TASK DIRECTIONS:
Count the lines in the records below that contain the string "Image", and reply with the number alone.

Dataset excerpt
┄┄┄┄┄┄┄┄┄┄┄┄┄┄┄┄┄┄┄┄
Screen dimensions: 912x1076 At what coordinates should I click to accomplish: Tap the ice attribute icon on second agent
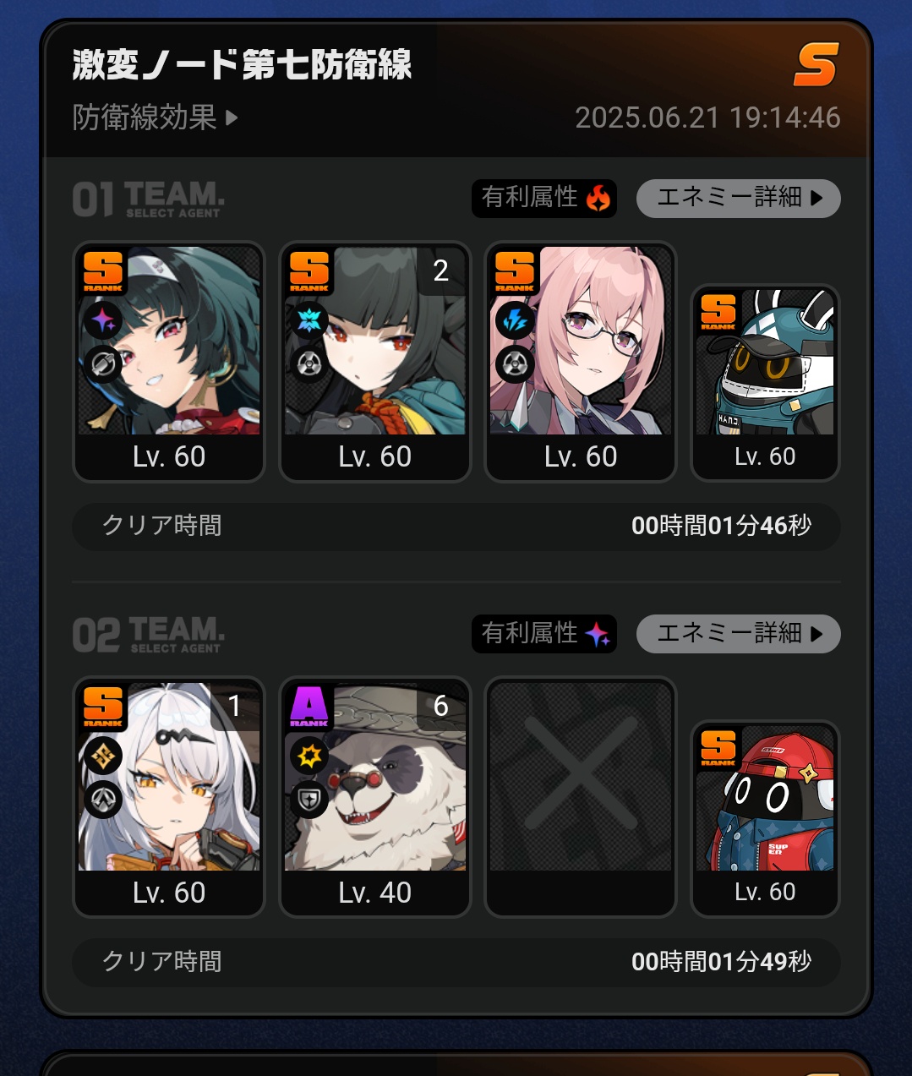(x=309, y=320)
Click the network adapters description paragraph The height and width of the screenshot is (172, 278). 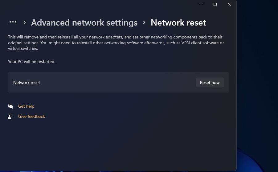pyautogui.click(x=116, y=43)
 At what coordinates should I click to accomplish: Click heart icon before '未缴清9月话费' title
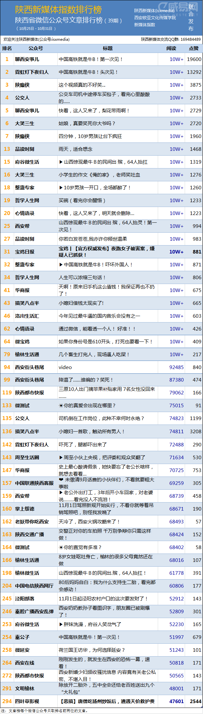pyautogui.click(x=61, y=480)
┄┄┄┄┄┄┄┄┄┄┄┄┄┄┄┄┄┄┄┄
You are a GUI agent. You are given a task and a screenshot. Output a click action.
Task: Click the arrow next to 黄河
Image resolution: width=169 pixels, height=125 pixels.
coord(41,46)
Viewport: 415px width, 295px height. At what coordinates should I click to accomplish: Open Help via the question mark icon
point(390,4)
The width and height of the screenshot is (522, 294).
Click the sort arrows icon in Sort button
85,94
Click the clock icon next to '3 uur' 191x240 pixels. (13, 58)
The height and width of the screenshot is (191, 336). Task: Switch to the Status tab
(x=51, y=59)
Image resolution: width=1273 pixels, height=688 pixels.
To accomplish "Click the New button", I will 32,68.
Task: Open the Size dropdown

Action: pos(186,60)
┄┄┄┄┄┄┄┄┄┄┄┄┄┄┄┄┄┄┄┄
WRITTEN SOLUTION:
2